本文 =
安藤 壁の質感を残しつつ、看板や窓、ドアを消したり、建物の色を変えています。

色や明度を変える時は「その街にありそうな建物の色」を選んだり、差し色を加えるように空の色と相性が良い色を選ぶこともあります。絵を描く感覚に近いですね。建物の配置自体を変えることもありますが、粗密感は街の雰囲気にも影響するので大きく変更はしないですね。あくまでリアリティを持たせながら、風景を異空間化するようにしています。

レタッチするのは絵を綺麗に整理するためではなく、空間自体の異質感を際立たせるためなんです。

──撮影場所はどう選んでいますか?

安藤 昔ながらのオフィス街を撮るのが好きですね。撮影する場所は、実際に現地に行ってから決めています。視点に浮遊感を持たせたいので、目線がビルに対して水平になる高さを探っています。

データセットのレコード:
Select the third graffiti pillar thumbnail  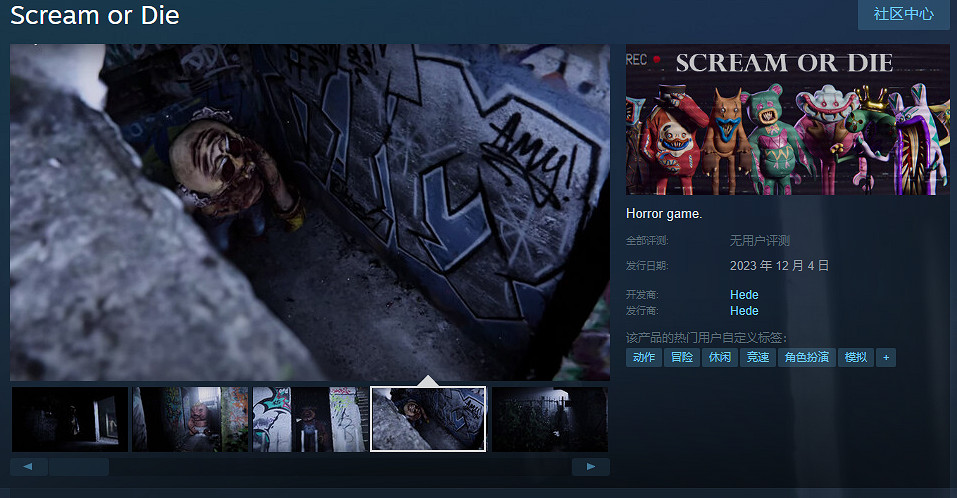coord(310,419)
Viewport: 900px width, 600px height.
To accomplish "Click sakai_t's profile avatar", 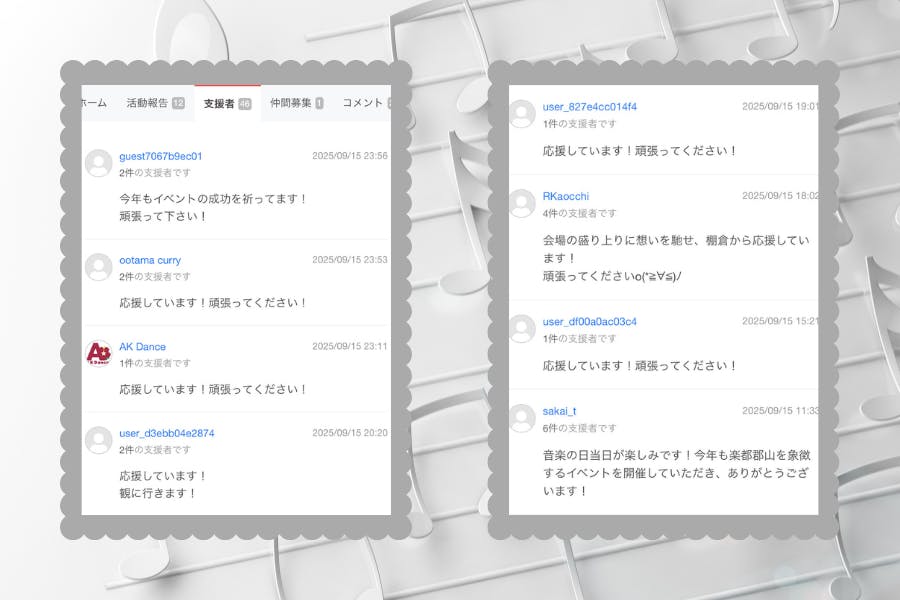I will (x=522, y=418).
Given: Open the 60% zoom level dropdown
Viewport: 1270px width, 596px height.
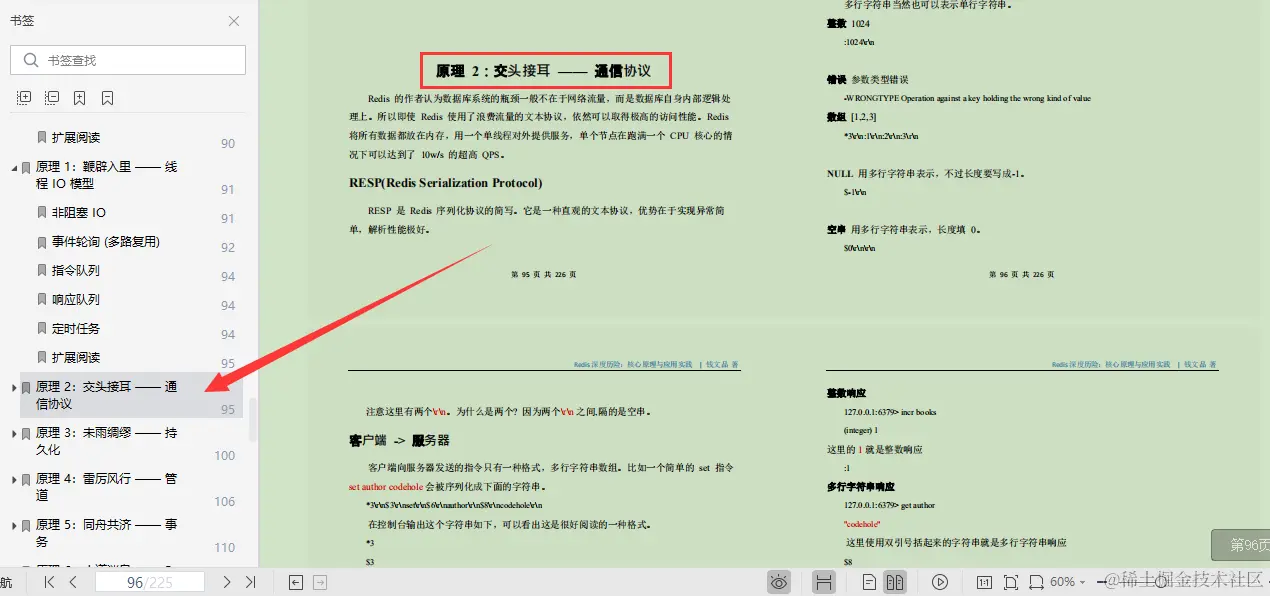Looking at the screenshot, I should coord(1067,581).
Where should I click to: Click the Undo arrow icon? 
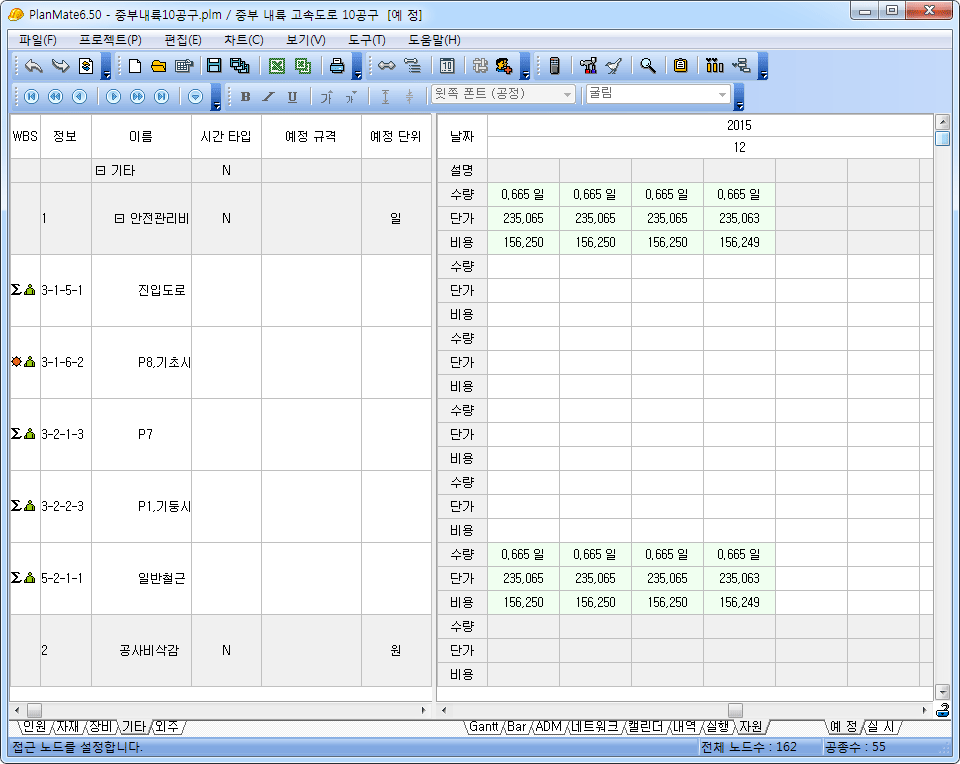coord(34,66)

課題 =
**1.** 街の風景写真に関する本文では、撮影する場所はいつ決めていると述べられていますか。
**2.** 街の風景写真に関する本文を、最後の文に続けて書き進めてください。

回答 =
**1.** 実際に現地に行ってから決めています。

**2.**
最近は都心から離れて郊外の風景も撮影するようになりました。都心以外も撮ってみたくなって、試しに撮影したらイメージとハマったんです。長く続けているので、撮り続けているうちに作品も変化しています。

──他にも変化はありますか?

安藤 作品がよりフラットになっていると思います。「東京」や「郊外」に対する印象の変化が絵作りに直結しているのかもしれません。撮影でも平坦な構図や光を狙うようになりました。

もともと、構図の取り方がとても苦手だったんです。「構図を勉強したいなら、コラージュで作品を作りなさい」と予備校の講師からアドバイスをいただいたんです。それからだんだん構図を面白く感じるようになっていきました。以前は色彩メインの西洋抽象絵画が好きでしたが、構図の面白さや線の美しさから大和絵や仏教絵画も観るようになって。今思えばTOKYO NUDEの遠近感のないフラットな絵作りも、そこからインスピレーション受けたのかもしれません。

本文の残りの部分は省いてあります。